> [EXTRACT]:
================

Is there any simple method to get a .jar file to run as part of a workflow?

I’ve attempted running a .bat from workflow that calls the .jar but from what I can gather .jar files cannot be run as a service which is how workflow encapsulates it.

Has anyone found a simple solution to this?

Unless I am mistaken, JAR files are an archive format. Don’t you need to decompress them first? If so, have you tried the Decompress file(s) plugin found in the Action section of the Plug-in bar tab in Workflow?

Thanks for replying hamelj, unfortunately I’m not sure how this would help any.

I have written a program in java and I need to run this program using workflow, decompressing the .jar file would simply give lots of java .class files, which I don’t think workflow can interact with.

The .jar is essentially just a .exe (ish) and I need workflow to run it.

If your JAR file does not interact with the Desktop (i.e., it doesn’t display anything to the user), then you should be able to run it as a parameter to the Java.exe application. However, remember that the Workflow service runs under specific user credentials, so you have to make sure those credentials allow the java application to run. In particular, pay attention to the environment paths defined for that user, to make sure the Java application can locate all its dependencies.

Thanks for the help Phil, the problem here though is that a .jar file cannot run as a service but it seems workflow will always treat it as such.

The JAR isn’t being run as a service, it is being run from inside a service, which is a big difference.

================

> [PROVIDED INFORMATION]:
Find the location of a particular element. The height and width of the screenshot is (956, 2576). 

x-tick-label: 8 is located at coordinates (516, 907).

================

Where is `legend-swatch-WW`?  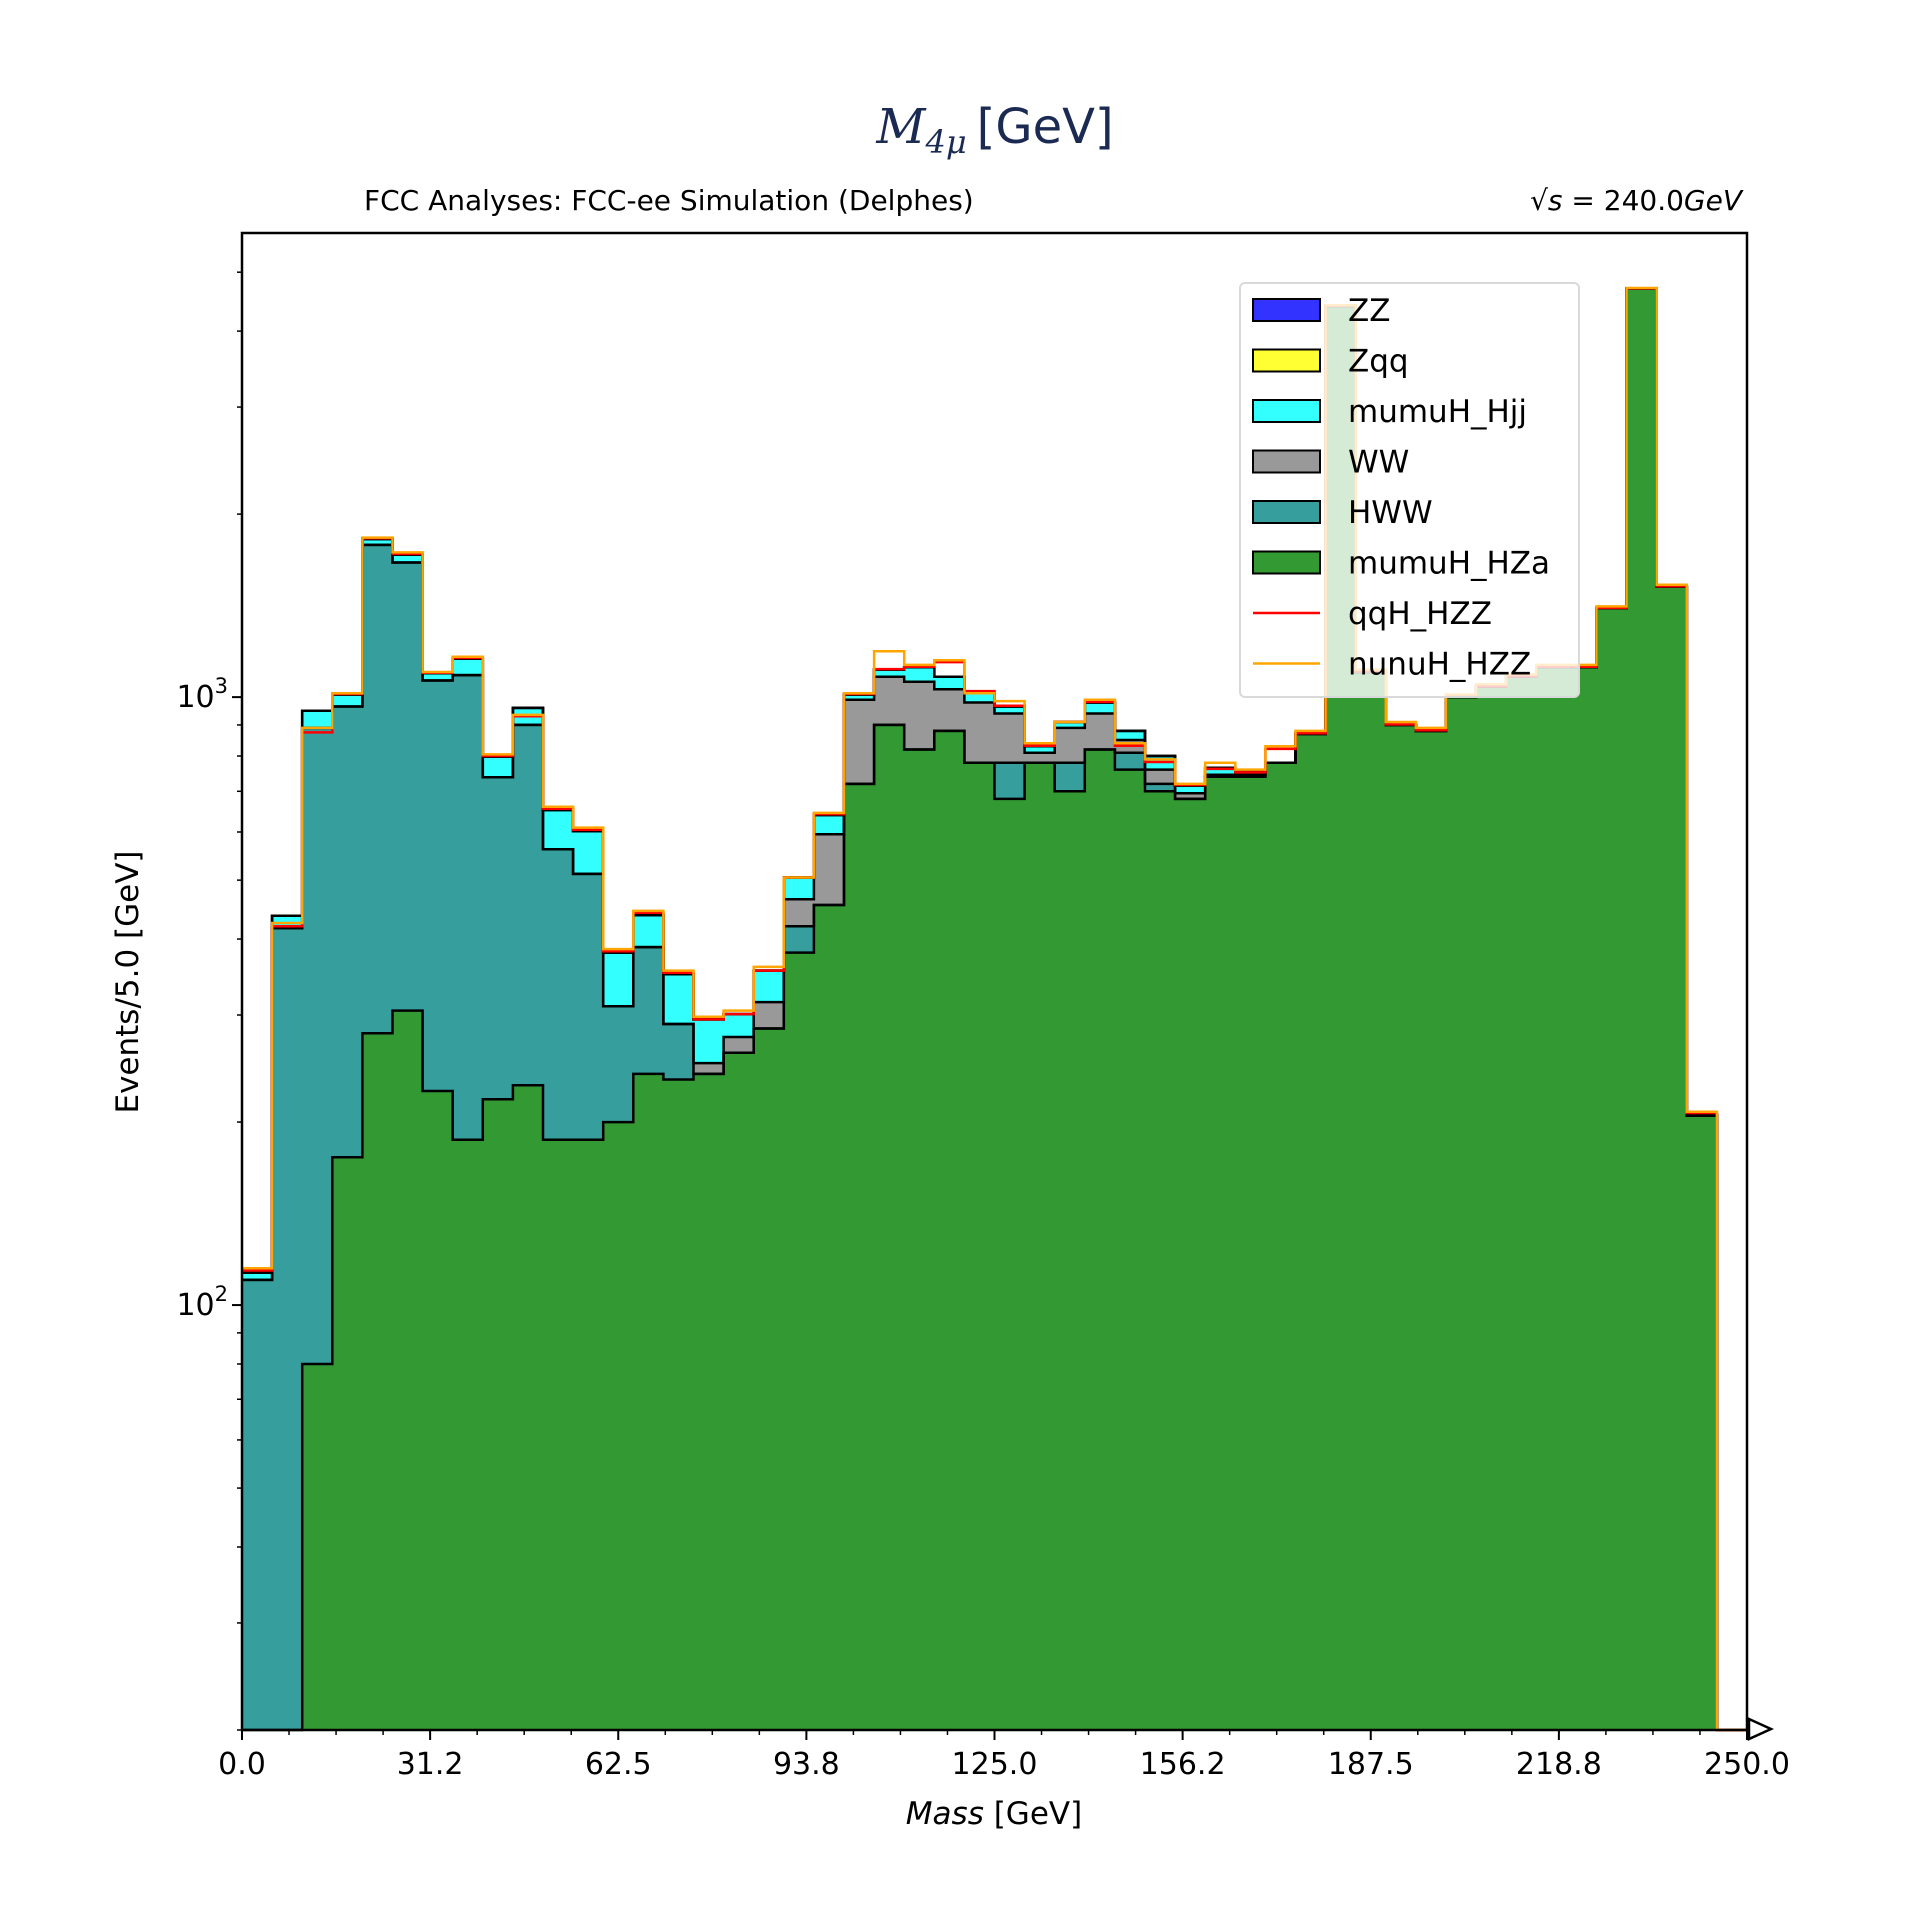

================

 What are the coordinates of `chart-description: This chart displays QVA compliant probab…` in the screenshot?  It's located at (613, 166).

================

> [WRITTEN TASK A]:
Shorten the paragraph of the .jar workflow thread that begins "If your JAR file does not interact with the Desktop" into a bulleted list that keeps its main facts.
> [WRITTEN TASK B]:
Write the next reply in the thread about running a .jar file from a workflow, picking up after its final message.

> [FINAL ANSWER A]:
- A JAR file that does not interact with the Desktop (does not display anything to the user) can be run as a parameter to the Java.exe application.
- The Workflow service runs under specific user credentials, and those credentials must allow the Java application to run.
- Check the environment paths defined for that user so the Java application can locate all its dependencies.

> [FINAL ANSWER B]:
Note for readers unfamiliar with JAR files: the JAR isn’t actually being called. Rather, it’s the Java executable that’s called, with the JAR’s name being passed as a parameter. But for the sake of this discussion, let’s just say the JAR is being called directly.

For instance, when you use the External Program task to execute CMD.exe, the CMD executable is not being run as a service, it is simply being called by the Workflow service, using the service’s credentials to run.

That said, I don’t know if Windows allows a Java application (or your specific Java application) to be called from within a service. All services run inside a special Windows Session that cannot access the desktop, but in theory, as long as the application does not attempt to interact with the desktop, it should work… but perhaps there are restrictions that I am not aware of with Java.

How would you run it from the command line? Typically you should be able to do the same from within Workflow, either by running a batch file that contains the command line, or directly from the Execute external program task.